Pietro Senaldi contro Giuseppe Conte: "Come Erdogan, se ci fosse un giudice ce n'è abbastanza per processarlo"

Il prolungamento dello stato d'emergenza fino a metà ottobre stabilito da Conte non sta filando via con la disinvoltura che il premier avrebbe sperato. Sono sempre di più coloro che storcono il naso, e non solo dall'opposizione, dove Salvini e Meloni hanno denunciato che l'allungamento dei pieni poteri della presidenza del Consiglio serve a curare la salute del governo più di quella degli italiani. Lo stato d'emergenza è nelle grida del governo ma non nelle strade, dove la popolazione ha ripreso a vivere come sempre, e neppure negli ospedali, che da quasi due mesi hanno i posti in terapia intensiva liberi.

 

C'è una differenza abissale tra la realtà del Paese e quella del Palazzo, tant' è che su internet circola la foto di Conte sormontata dalla scritta «il Covid-19 circolerà fino a fine legislatura». Tanto per far capire come gli italiani abbiano ormai mangiato la foglia e molti siano persuasi che la pandemia permanente sia funzionale al mantenimento del potere di una maggioranza che ha il virus come unico punto di forza e collante. Ma le critiche che più fanno male al governo arrivano da una schiera di costituzionalisti, fini giuristi e professori, per lo più di sinistra, i quali mettono in guardia dal metodo Conte che, alla maniera di Erdogan, un pezzo alla volta allarga i propri poteri. Con la differenza che i turchi hanno almeno avuto la soddisfazione di eleggere democraticamente il proprio sultano un paio di volte. Il più indignato di tutti è Sabino Cassese, il quale ha paragonato il professor Giuseppe a Orbàn e ha dichiarato che «la pandemia non è una guerra e in questo caso i pieni poteri non sono legittimi». Gli ha fatto eco Michele Ainis, costituzionalista e firma di Repubblica, che ha parlato di «grave anomalia» e ha accusato il governo di truccare da decisione di ordinaria amministrazione «la più politica delle scelte».

Il nostro Alessandro Giorgiutti rimpingua nell'articolo a lato la carrellata delle fini menti che si sono stufate di Conte.
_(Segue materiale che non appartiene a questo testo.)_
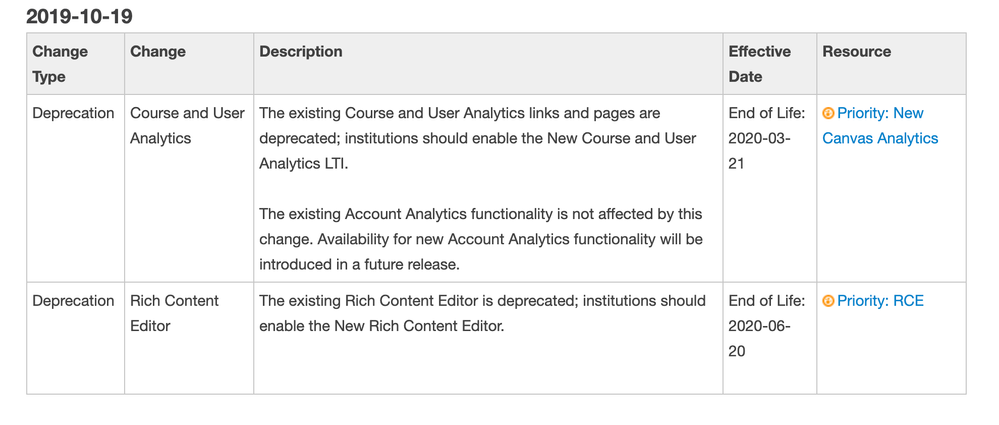The width and height of the screenshot is (999, 425).
Task: Click the End of Life 2020-03-21 cell
Action: click(765, 138)
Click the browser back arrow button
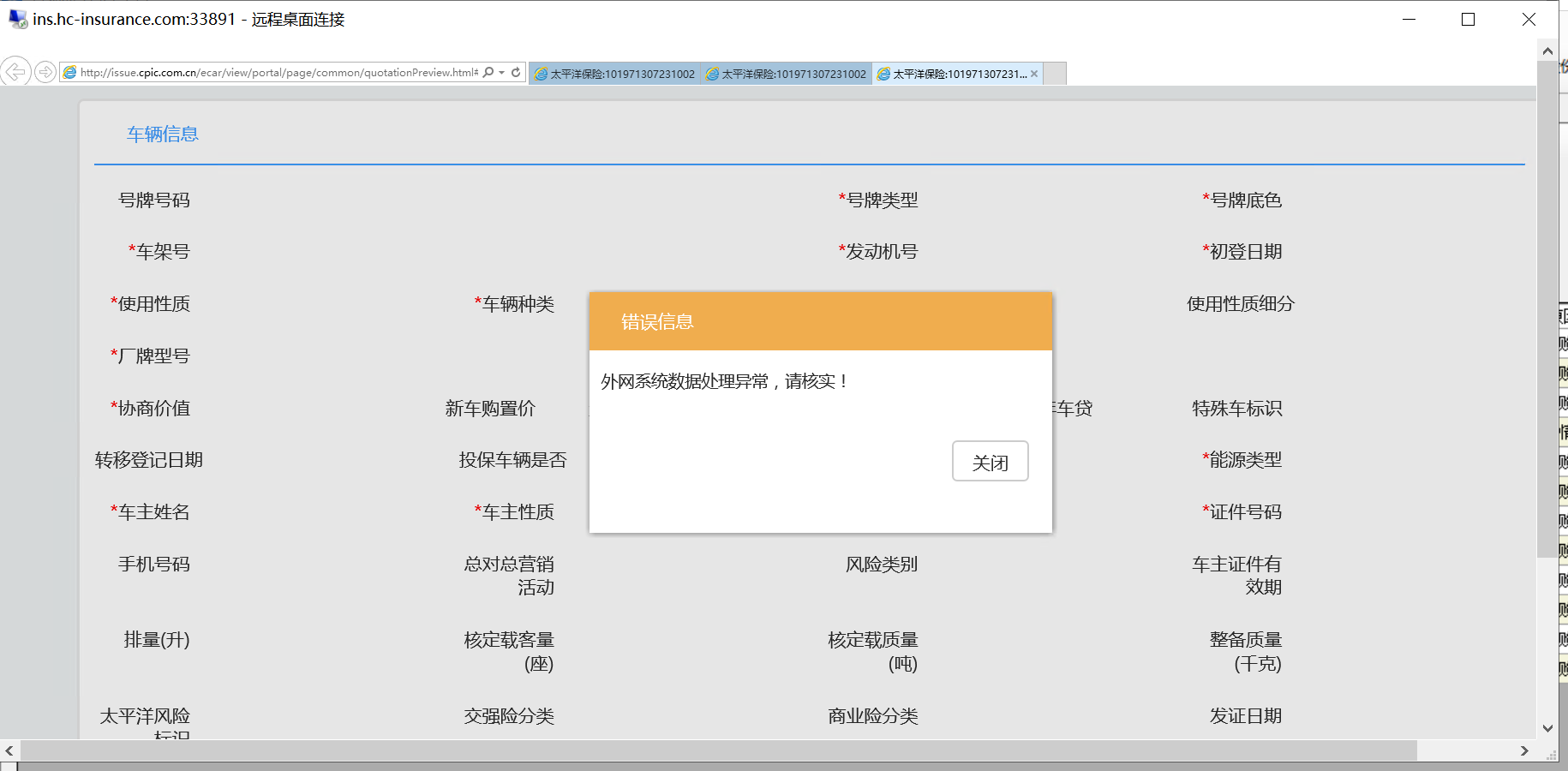 15,72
Io aggiungo solo Gianrico Carofiglio, affermato scrittore ma anche solido giurista, che ha spiegato in tv al sottoscritto, con il quale raramente è d'accordo, che ormai le prese antidemocratiche di potere non si fanno più in una notte occupando i palazzi con i carri armati, ma un passo alla volta, limando le libertà delle opposizioni e dei cittadini. Proprio come sta avvenendo ora. Con l'aggravante della scarsa trasparenza, visto che il premier si ostina a non voler rendere pubbliche le relazioni del Comitato Scientifico sulla base delle quali decretò lo stato d'emergenza, nonostante una sentenza del Tar del Lazio glielo imponga. Se ci fosse un magistrato che ambisse distinguersi dai colleghi e per una volta, anziché Salvini, ravanasse sulle trame del premier, ce ne sarebbe abbastanza per aprire un'inchiesta sul ricorso disinvolto di Conte ai pieni poteri.

 

Beninteso, approvati dal consiglio dei ministri e occasionalmente anche dal Parlamento; ma di fatto il governo a suo tempo avallò anche i divieti di sbarco agli immigrati imposti da Salvini, che una prima volta fu assolto dal Senato, e quindi legittimato a ripetere il comportamento per il quale oggi è incriminato. A suffragare l'iniziativa ci sarebbe il parere di fior di costituzionalisti, tanto compatti sul caso Conte quando sono divisi su quello Salvini. La questione giuridica ci sta tutta ed è degna di un conflitto d'attribuzione che i parlamentari potrebbero sollevare davanti alla Corte Costituzionale. Ma potrebbe bastare ad aprire la vicenda anche il semplice ricorso di un proprietario di bar o discoteca che si ritiene leso da uno di quei decreti della presidenza del Consiglio limitativi delle libertà ai quali il premier ricorre troppo spesso e senza motivazione (come gli ha ricordato anche la seconda carica istituzionale della Repubblica, la presidente del Senato Alberti Casellati). Si trattasse di Salvini o di un altro leader di centrodestra, la vicenda si sarebbe già aperta, con tanto di grancassa mediatica.